| Task description |
All of the entries must be duplicated exactly.

| Stored data |
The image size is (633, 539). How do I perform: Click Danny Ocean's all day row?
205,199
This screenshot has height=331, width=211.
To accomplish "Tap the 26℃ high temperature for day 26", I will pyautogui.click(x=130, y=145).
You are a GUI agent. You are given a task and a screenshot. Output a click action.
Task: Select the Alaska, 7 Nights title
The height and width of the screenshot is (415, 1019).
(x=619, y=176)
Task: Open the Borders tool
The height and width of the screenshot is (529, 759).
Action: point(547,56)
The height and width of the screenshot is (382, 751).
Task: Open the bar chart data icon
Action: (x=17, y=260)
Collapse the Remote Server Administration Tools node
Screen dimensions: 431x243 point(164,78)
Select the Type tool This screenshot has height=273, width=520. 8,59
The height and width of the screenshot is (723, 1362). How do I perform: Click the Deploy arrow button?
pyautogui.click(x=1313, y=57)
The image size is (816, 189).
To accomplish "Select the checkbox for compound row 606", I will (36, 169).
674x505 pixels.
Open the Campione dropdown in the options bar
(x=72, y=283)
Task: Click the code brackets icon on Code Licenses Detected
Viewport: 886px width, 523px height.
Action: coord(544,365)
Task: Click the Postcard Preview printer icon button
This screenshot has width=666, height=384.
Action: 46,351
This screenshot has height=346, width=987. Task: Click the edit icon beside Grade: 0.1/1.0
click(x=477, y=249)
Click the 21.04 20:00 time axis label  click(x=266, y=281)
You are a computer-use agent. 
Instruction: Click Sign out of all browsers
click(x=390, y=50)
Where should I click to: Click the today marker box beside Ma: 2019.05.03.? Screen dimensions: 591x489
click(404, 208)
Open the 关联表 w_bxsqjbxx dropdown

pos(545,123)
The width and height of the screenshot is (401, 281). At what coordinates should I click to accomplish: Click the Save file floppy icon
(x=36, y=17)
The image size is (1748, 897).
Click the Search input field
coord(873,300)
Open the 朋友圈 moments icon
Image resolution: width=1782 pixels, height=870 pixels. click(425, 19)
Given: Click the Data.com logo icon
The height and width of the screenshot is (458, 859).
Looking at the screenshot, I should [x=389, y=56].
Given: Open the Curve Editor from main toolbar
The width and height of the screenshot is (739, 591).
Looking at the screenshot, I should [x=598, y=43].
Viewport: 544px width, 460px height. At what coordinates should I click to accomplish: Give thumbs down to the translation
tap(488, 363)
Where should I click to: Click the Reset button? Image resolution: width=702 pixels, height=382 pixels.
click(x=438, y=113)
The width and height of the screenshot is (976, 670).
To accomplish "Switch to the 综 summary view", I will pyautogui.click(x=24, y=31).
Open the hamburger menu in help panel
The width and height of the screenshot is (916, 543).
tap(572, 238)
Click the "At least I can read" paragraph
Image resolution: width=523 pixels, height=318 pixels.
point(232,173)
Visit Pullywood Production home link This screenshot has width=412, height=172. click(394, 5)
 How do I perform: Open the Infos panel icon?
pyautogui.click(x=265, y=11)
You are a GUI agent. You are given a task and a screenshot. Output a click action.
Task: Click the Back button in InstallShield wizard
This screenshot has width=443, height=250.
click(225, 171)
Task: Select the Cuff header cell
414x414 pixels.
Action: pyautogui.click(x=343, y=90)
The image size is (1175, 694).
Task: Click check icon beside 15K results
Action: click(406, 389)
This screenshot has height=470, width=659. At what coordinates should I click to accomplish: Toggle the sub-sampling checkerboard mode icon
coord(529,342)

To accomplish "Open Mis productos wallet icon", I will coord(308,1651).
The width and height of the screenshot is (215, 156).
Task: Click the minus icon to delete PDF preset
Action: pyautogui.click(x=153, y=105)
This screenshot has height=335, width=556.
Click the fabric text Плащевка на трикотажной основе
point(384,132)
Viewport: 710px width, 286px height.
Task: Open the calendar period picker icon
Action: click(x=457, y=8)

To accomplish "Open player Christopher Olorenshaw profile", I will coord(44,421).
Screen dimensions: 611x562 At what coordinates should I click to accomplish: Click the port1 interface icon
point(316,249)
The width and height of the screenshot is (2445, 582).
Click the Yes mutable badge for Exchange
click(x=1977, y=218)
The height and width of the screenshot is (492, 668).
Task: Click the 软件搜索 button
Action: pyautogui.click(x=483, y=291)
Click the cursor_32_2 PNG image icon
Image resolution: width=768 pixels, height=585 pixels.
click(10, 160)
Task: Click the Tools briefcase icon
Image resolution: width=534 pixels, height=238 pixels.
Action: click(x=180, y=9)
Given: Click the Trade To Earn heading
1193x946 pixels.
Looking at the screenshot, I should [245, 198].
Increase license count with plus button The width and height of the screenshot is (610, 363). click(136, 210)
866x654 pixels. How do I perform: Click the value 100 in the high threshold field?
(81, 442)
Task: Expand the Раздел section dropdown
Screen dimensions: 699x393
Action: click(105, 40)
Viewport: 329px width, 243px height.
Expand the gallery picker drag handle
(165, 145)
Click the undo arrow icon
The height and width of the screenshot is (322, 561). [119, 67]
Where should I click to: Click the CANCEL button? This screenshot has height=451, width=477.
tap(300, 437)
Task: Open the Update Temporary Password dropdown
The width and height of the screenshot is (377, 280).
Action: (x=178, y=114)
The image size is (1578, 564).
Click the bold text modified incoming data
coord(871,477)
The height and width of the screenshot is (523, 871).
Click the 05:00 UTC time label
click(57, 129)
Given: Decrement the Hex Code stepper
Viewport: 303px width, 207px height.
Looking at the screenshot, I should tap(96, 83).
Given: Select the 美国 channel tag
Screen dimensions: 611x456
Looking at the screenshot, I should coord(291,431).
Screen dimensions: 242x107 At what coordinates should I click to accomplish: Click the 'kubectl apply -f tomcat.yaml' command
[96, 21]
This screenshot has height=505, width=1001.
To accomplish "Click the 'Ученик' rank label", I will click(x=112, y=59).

| Expected output |
The image size is (633, 539). How do I perform: Click Danny Ocean's all day row?
205,199
This screenshot has height=331, width=211.
To accomplish "Tap the 26℃ high temperature for day 26", I will pyautogui.click(x=130, y=145).
You are a GUI agent. You are given a task and a screenshot. Output a click action.
Task: Select the Alaska, 7 Nights title
The height and width of the screenshot is (415, 1019).
(x=619, y=176)
Task: Open the Borders tool
The height and width of the screenshot is (529, 759).
Action: point(547,56)
The height and width of the screenshot is (382, 751).
Task: Open the bar chart data icon
Action: (x=17, y=260)
Collapse the Remote Server Administration Tools node
Screen dimensions: 431x243 point(164,78)
Select the Type tool This screenshot has height=273, width=520. 8,59
The height and width of the screenshot is (723, 1362). How do I perform: Click the Deploy arrow button?
pyautogui.click(x=1313, y=57)
The image size is (816, 189).
To accomplish "Select the checkbox for compound row 606", I will (36, 169).
674x505 pixels.
Open the Campione dropdown in the options bar
(x=72, y=283)
Task: Click the code brackets icon on Code Licenses Detected
Viewport: 886px width, 523px height.
Action: coord(544,365)
Task: Click the Postcard Preview printer icon button
This screenshot has width=666, height=384.
Action: 46,351
This screenshot has height=346, width=987. Task: Click the edit icon beside Grade: 0.1/1.0
click(x=477, y=249)
Click the 21.04 20:00 time axis label  click(x=266, y=281)
You are a computer-use agent. 
Instruction: Click Sign out of all browsers
click(x=390, y=50)
Where should I click to: Click the today marker box beside Ma: 2019.05.03.? Screen dimensions: 591x489
click(404, 208)
Open the 关联表 w_bxsqjbxx dropdown

pos(545,123)
The width and height of the screenshot is (401, 281). At what coordinates should I click to accomplish: Click the Save file floppy icon
(x=36, y=17)
The image size is (1748, 897).
Click the Search input field
coord(873,300)
Open the 朋友圈 moments icon
Image resolution: width=1782 pixels, height=870 pixels. click(425, 19)
Given: Click the Data.com logo icon
The height and width of the screenshot is (458, 859).
Looking at the screenshot, I should [x=389, y=56].
Given: Open the Curve Editor from main toolbar
The width and height of the screenshot is (739, 591).
Looking at the screenshot, I should [x=598, y=43].
Viewport: 544px width, 460px height. At what coordinates should I click to accomplish: Give thumbs down to the translation
tap(488, 363)
Where should I click to: Click the Reset button? Image resolution: width=702 pixels, height=382 pixels.
click(x=438, y=113)
The width and height of the screenshot is (976, 670).
To accomplish "Switch to the 综 summary view", I will pyautogui.click(x=24, y=31).
Open the hamburger menu in help panel
The width and height of the screenshot is (916, 543).
tap(572, 238)
Click the "At least I can read" paragraph
Image resolution: width=523 pixels, height=318 pixels.
point(232,173)
Visit Pullywood Production home link This screenshot has width=412, height=172. click(394, 5)
 How do I perform: Open the Infos panel icon?
pyautogui.click(x=265, y=11)
You are a GUI agent. You are given a task and a screenshot. Output a click action.
Task: Click the Back button in InstallShield wizard
This screenshot has width=443, height=250.
click(225, 171)
Task: Select the Cuff header cell
414x414 pixels.
Action: pyautogui.click(x=343, y=90)
The image size is (1175, 694).
Task: Click check icon beside 15K results
Action: click(406, 389)
This screenshot has height=470, width=659. At what coordinates should I click to accomplish: Toggle the sub-sampling checkerboard mode icon
coord(529,342)

To accomplish "Open Mis productos wallet icon", I will coord(308,1651).
The width and height of the screenshot is (215, 156).
Task: Click the minus icon to delete PDF preset
Action: pyautogui.click(x=153, y=105)
This screenshot has height=335, width=556.
Click the fabric text Плащевка на трикотажной основе
point(384,132)
Viewport: 710px width, 286px height.
Task: Open the calendar period picker icon
Action: click(x=457, y=8)

To accomplish "Open player Christopher Olorenshaw profile", I will coord(44,421).
Screen dimensions: 611x562 At what coordinates should I click to accomplish: Click the port1 interface icon
point(316,249)
The width and height of the screenshot is (2445, 582).
Click the Yes mutable badge for Exchange
click(x=1977, y=218)
The height and width of the screenshot is (492, 668).
Task: Click the 软件搜索 button
Action: pyautogui.click(x=483, y=291)
Click the cursor_32_2 PNG image icon
Image resolution: width=768 pixels, height=585 pixels.
click(10, 160)
Task: Click the Tools briefcase icon
Image resolution: width=534 pixels, height=238 pixels.
Action: click(x=180, y=9)
Given: Click the Trade To Earn heading
1193x946 pixels.
Looking at the screenshot, I should [245, 198].
Increase license count with plus button The width and height of the screenshot is (610, 363). click(136, 210)
866x654 pixels. How do I perform: Click the value 100 in the high threshold field?
(81, 442)
Task: Expand the Раздел section dropdown
Screen dimensions: 699x393
Action: click(105, 40)
Viewport: 329px width, 243px height.
Expand the gallery picker drag handle
(165, 145)
Click the undo arrow icon
The height and width of the screenshot is (322, 561). [119, 67]
Where should I click to: Click the CANCEL button? This screenshot has height=451, width=477.
tap(300, 437)
Task: Open the Update Temporary Password dropdown
The width and height of the screenshot is (377, 280).
Action: (x=178, y=114)
The image size is (1578, 564).
Click the bold text modified incoming data
coord(871,477)
The height and width of the screenshot is (523, 871).
Click the 05:00 UTC time label
click(57, 129)
Given: Decrement the Hex Code stepper
Viewport: 303px width, 207px height.
Looking at the screenshot, I should tap(96, 83).
Given: Select the 美国 channel tag
Screen dimensions: 611x456
Looking at the screenshot, I should coord(291,431).
Screen dimensions: 242x107 At what coordinates should I click to accomplish: Click the 'kubectl apply -f tomcat.yaml' command
[96, 21]
This screenshot has height=505, width=1001.
To accomplish "Click the 'Ученик' rank label", I will click(x=112, y=59).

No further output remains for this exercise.